4. What will the penalties be? We believe penalties will be raised substantially. Criminal penalties are not set by politicians or police. Criminal penalties are decided by the courts and implemented by law enforcement. So far the courts have driven the relaxation of the marijuana laws and penalties in Canada. The courts are likely to continue to reflect the desire of the people and resist political pressure. However, growing without a license and drug trafficking to adults or minors will be clearly re-identified as ongoing criminal activities. Here the federal government in Canada can control law enforcement through the Royal Canadian Mounted Police (RCMP) that is the police force for much of Canada. What politicians can control or influence are the fines applied to non-criminal marijuana offenses. The situation in Vancouver, for example, has been an inside joke. Fines of a few hundred dollars every few weeks is miniscule compared to the profits generated by illegal dispensaries. But as we noted, the task force was stocked with law enforcement and lawyers so expect a substantial increase in the penalties for contravening regulations.

5. What age restrictions will there be? Two factors impact age limits. First, Prime Minister Trudeau's ongoing position that a major goal of legalization is to make it harder for children to access marijuana. Second, the heath claim that marijuana risks are higher until human brains mature at age 25 as noted in the task force discussion paper. We think age restrictions will parallel alcohol but will extend to age 25. This will be especially true if provinces are tasked with distribution and, as with alcohol, it could result in different age restrictions in different provinces. There will be limits on THC potency because the task force was asked to consider this matter, specifically. Obviously, the higher the potency, the higher the age limit. The Canadian Medical Association recommended a minimum age of 21 with quantity and potency limits extending to age 25.(CMA Recommendations) Finally there will be exceptions made for medical marijuana users younger than the recreational driven age limits.

6. How will it be taxed? The government has consistently claimed legalization is not a tax grab although less often of late. The promise was tax revenues will be used for drug treatment and rehabilitation services, research and public education on drugs. The only constraint on "sin tax" taxes on marijuana are the crooks. If taxes are too high, legal producers will not be able to compete with underground growers who pay no tax and this would run contrary to Prime Minister Trudeau's second goal of legalization. Also Canada has sales taxes and a goods and services tax. So how the product is distributed can have an impact on government revenues. But decades from now, assuming the criminal element is eliminated or reduced to almost nothing, marijuana will be taxed like tobacco and alcohol.

Conclusion: I hope this summary has given you an idea of what a complex subject Canada is dealing with and the number of opportunities there are to disappoint a market that seems to think there are only blue skies ahead. So I am sticking to my guns.
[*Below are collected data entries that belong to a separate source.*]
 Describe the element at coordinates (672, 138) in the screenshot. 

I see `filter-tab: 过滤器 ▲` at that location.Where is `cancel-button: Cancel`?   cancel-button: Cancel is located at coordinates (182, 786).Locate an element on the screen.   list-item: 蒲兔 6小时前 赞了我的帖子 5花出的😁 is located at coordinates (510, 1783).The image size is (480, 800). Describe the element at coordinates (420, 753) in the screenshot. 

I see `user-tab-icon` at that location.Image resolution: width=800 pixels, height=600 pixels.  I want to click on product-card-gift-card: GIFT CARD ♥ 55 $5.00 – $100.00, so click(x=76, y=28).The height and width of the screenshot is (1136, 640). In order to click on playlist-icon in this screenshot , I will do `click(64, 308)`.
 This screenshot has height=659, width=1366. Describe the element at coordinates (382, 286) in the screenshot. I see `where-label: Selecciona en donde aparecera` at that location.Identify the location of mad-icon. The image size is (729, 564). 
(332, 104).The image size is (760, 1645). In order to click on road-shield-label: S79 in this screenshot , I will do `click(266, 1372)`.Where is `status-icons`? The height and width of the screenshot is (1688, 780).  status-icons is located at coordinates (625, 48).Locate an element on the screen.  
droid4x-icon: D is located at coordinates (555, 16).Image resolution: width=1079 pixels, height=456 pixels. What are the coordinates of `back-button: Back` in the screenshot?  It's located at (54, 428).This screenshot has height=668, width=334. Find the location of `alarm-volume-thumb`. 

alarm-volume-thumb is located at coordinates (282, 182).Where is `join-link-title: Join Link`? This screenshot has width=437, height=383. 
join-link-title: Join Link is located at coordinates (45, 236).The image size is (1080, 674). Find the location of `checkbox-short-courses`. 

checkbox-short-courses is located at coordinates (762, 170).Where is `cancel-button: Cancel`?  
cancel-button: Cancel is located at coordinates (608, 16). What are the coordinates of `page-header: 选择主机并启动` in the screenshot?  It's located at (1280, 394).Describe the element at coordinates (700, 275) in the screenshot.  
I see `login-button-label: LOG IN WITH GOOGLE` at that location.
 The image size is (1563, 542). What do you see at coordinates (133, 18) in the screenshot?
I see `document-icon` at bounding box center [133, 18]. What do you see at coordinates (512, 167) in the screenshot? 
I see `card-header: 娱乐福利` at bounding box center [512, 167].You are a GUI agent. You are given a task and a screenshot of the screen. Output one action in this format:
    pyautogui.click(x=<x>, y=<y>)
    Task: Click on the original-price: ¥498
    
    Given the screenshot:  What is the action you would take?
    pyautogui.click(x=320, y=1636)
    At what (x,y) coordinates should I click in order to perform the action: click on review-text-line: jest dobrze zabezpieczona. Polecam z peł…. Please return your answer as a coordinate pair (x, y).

If the Canadian marijuana stocks continue in a positive trend until mid-December, I think there will be a selling opportunity ahead. On the other hand, if there is a correction between now and then, I will assess the report and recommendations and try to identify the winners and losers.

Disclosure: I/we have no positions in any stocks mentioned, and no plans to initiate any positions within the next 72 hours.

I wrote this article myself, and it expresses my own opinions. I am not receiving compensation for it (other than from Seeking Alpha). I have no business relationship with any company whose stock is mentioned in this article.